RSA Insurance Group RSA is  delighted with its strong first half results which are littered with repeated references to outperformances as if they had just invented the word. Shareholders get to share in the jollity with a 32% rise in the interim dividend to 6.6p per share, up from last years 5p. Restructuring has now been completed and underwriting results were not only a record, they were “noisy” as well, which is a good thing apparantly.

Smurfit Kappa Group SKG claims a good set of results with strong demand in most marketsfor the six months to the 30th June but set against a background of unprecedented and continued price inflation which cost the company £75m. Revenue rose by 5% but profit before tax for the laf year fell by 21%, rising to 26% in the second quarter. Basic earnings per share fell by 18% and EBITDA  was down 4%. It is expected that the second half should start to see the recovery of price inflation costs, through higher prices.

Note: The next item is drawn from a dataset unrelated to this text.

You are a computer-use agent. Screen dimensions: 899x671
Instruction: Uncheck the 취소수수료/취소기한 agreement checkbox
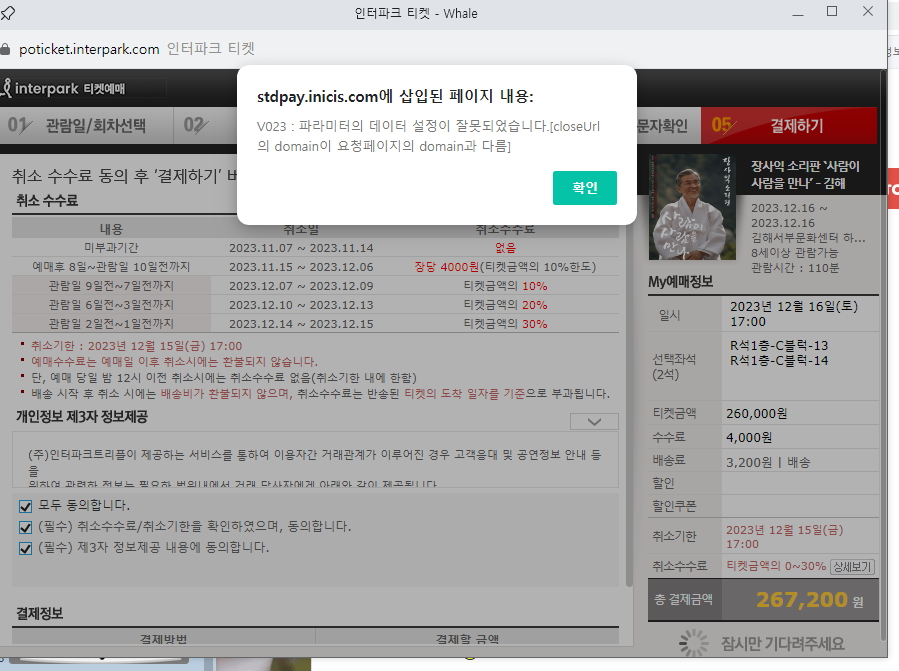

BAE Systems BA is further evidence that British industry is still alive and kicking although BA is far more modest in its claims, stating only that its performance in the six months to the 3th June was as expected and consistent with guidelines. On a constant currency basis sales rose by 3%, underlying earnings per share by 36% and underlying  operating profit by by 11%.  The interim dividend gets a small lift from 8.6p. to 8.8p per share.   Order intake during the half year increased substantially by £3.6bn to £10.7bn

William Hill WMH Headlines saw profit before tax for the half year to the 27th June, fall by 7% and basic earnings per share down by 2%, despite wagering growth across each of its four divisions and a rise in net revenue of 3%. It headlines the results as showing continuous momentum without bothering to stress that the momentum seems to be in the wrong direction, save for the fact the interim dividend does get an upward lift of 4%

StatPro Group SOG Despite a 23% rise in revenue for the half year to the 30th June and a 64% rise in adjusted earnings per share,, the loss before tax virtually tripled from £0.96m to £2.29m. The interim dividend is being maintained at 0.85p per share.

Be Heard Group BHRD which is still in the early stages of its development, saw net revenue for the half year to the 30th June, surge by 155%, helped by contributions from acqisitions, as well as from recent new business wins.